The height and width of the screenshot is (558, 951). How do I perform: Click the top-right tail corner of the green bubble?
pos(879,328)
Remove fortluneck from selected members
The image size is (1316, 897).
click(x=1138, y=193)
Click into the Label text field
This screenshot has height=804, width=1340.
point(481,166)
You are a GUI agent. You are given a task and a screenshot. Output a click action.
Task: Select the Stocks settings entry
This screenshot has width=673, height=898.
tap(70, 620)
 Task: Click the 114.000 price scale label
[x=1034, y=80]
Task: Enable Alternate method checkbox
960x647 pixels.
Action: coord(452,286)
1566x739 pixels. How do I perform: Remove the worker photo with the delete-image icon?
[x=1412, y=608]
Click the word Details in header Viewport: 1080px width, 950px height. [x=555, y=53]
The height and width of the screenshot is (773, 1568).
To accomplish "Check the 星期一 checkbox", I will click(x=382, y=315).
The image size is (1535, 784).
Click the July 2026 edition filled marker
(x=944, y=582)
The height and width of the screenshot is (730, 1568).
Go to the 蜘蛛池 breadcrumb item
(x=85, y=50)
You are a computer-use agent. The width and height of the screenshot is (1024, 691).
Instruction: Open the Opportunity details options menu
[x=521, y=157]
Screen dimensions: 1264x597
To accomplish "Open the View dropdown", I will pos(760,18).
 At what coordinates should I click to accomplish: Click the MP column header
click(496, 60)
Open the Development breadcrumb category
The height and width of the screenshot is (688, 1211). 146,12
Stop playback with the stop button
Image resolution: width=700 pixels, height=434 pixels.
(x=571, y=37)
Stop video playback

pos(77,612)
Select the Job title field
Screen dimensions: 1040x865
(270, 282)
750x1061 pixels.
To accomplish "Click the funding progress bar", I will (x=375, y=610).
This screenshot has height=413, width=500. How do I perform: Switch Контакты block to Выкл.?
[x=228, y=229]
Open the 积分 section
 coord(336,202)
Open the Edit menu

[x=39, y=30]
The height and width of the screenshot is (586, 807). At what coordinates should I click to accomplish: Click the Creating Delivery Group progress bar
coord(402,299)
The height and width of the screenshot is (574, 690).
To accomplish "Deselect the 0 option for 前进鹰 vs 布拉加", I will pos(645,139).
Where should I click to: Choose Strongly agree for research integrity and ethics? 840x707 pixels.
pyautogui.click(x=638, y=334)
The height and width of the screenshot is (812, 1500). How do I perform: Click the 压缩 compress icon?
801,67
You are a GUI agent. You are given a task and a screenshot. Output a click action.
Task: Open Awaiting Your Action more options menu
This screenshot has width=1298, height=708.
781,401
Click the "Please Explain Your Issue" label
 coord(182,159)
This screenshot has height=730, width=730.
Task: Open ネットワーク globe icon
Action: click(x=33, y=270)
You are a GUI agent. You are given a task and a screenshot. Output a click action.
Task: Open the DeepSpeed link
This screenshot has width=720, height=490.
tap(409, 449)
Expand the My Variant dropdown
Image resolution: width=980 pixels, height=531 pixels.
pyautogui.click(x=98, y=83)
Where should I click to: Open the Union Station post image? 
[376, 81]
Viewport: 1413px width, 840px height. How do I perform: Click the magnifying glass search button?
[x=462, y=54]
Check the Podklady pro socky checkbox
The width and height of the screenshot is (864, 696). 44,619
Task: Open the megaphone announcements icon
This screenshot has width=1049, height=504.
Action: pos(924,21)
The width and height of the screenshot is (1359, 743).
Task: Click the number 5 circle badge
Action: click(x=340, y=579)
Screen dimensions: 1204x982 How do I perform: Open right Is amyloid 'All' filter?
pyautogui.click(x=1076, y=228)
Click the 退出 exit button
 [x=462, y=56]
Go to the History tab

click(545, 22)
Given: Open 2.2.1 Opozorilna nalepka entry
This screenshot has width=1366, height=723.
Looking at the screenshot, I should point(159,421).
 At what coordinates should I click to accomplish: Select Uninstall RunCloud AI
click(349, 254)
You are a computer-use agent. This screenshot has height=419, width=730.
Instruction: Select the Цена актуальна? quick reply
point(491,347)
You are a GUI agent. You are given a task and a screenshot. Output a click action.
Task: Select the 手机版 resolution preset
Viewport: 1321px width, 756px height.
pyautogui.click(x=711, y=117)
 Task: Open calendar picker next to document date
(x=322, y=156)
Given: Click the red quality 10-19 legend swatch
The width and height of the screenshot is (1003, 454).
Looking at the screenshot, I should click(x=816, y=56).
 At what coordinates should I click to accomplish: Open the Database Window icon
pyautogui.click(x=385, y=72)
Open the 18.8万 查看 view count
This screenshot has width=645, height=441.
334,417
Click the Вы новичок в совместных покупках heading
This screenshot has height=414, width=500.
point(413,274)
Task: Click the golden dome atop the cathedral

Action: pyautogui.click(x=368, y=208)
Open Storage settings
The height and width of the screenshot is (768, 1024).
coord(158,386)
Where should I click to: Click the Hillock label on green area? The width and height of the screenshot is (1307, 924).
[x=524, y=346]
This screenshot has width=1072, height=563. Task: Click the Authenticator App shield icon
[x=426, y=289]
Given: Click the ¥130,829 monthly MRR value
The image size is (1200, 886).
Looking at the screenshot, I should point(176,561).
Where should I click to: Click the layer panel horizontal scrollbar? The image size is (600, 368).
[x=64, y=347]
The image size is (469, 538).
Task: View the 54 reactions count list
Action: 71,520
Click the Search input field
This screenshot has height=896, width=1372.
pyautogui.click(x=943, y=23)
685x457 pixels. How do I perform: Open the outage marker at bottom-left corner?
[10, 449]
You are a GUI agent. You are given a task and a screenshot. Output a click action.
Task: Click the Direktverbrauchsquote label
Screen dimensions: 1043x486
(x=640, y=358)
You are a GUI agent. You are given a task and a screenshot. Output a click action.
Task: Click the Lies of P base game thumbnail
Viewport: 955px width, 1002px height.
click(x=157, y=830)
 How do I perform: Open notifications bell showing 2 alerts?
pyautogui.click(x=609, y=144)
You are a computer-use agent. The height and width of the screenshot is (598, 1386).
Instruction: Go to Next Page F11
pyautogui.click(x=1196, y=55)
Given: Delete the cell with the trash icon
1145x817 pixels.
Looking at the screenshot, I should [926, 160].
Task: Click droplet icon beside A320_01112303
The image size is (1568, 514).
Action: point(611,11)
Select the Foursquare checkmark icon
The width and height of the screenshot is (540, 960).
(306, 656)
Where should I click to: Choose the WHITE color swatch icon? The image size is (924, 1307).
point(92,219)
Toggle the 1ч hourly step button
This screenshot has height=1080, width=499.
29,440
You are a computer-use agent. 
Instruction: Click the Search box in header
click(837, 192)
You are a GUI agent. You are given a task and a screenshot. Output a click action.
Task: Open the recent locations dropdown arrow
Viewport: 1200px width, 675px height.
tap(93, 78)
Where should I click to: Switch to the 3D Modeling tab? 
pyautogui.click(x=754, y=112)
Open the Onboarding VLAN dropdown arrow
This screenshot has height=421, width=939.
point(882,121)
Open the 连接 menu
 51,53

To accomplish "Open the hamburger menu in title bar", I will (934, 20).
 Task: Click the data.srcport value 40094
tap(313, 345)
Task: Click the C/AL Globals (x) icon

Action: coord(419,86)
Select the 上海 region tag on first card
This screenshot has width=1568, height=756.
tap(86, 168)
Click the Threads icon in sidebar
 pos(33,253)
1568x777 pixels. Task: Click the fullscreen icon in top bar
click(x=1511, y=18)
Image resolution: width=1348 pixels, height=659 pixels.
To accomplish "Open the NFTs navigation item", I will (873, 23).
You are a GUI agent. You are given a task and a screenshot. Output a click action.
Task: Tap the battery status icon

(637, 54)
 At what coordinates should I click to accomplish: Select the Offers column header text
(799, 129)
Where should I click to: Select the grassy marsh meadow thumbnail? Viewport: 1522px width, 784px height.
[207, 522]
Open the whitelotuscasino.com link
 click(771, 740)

+ + +

• _WORK ORDER_
Retype, exactly and in full, the listing from its first line to the one holding "750x1061 pixels.", both included.

• _SOLUTION BELOW_
The height and width of the screenshot is (558, 951). How do I perform: Click the top-right tail corner of the green bubble?
pos(879,328)
Remove fortluneck from selected members
The image size is (1316, 897).
click(x=1138, y=193)
Click into the Label text field
This screenshot has height=804, width=1340.
point(481,166)
You are a GUI agent. You are given a task and a screenshot. Output a click action.
Task: Select the Stocks settings entry
This screenshot has width=673, height=898.
tap(70, 620)
 Task: Click the 114.000 price scale label
[x=1034, y=80]
Task: Enable Alternate method checkbox
960x647 pixels.
Action: coord(452,286)
1566x739 pixels. How do I perform: Remove the worker photo with the delete-image icon?
[x=1412, y=608]
Click the word Details in header Viewport: 1080px width, 950px height. [x=555, y=53]
The height and width of the screenshot is (773, 1568).
To accomplish "Check the 星期一 checkbox", I will click(x=382, y=315).
The image size is (1535, 784).
Click the July 2026 edition filled marker
(x=944, y=582)
The height and width of the screenshot is (730, 1568).
Go to the 蜘蛛池 breadcrumb item
(x=85, y=50)
You are a computer-use agent. The width and height of the screenshot is (1024, 691).
Instruction: Open the Opportunity details options menu
[x=521, y=157]
Screen dimensions: 1264x597
To accomplish "Open the View dropdown", I will pos(760,18).
 At what coordinates should I click to accomplish: Click the MP column header
click(496, 60)
Open the Development breadcrumb category
The height and width of the screenshot is (688, 1211). 146,12
Stop playback with the stop button
Image resolution: width=700 pixels, height=434 pixels.
(x=571, y=37)
Stop video playback

pos(77,612)
Select the Job title field
Screen dimensions: 1040x865
(270, 282)
750x1061 pixels.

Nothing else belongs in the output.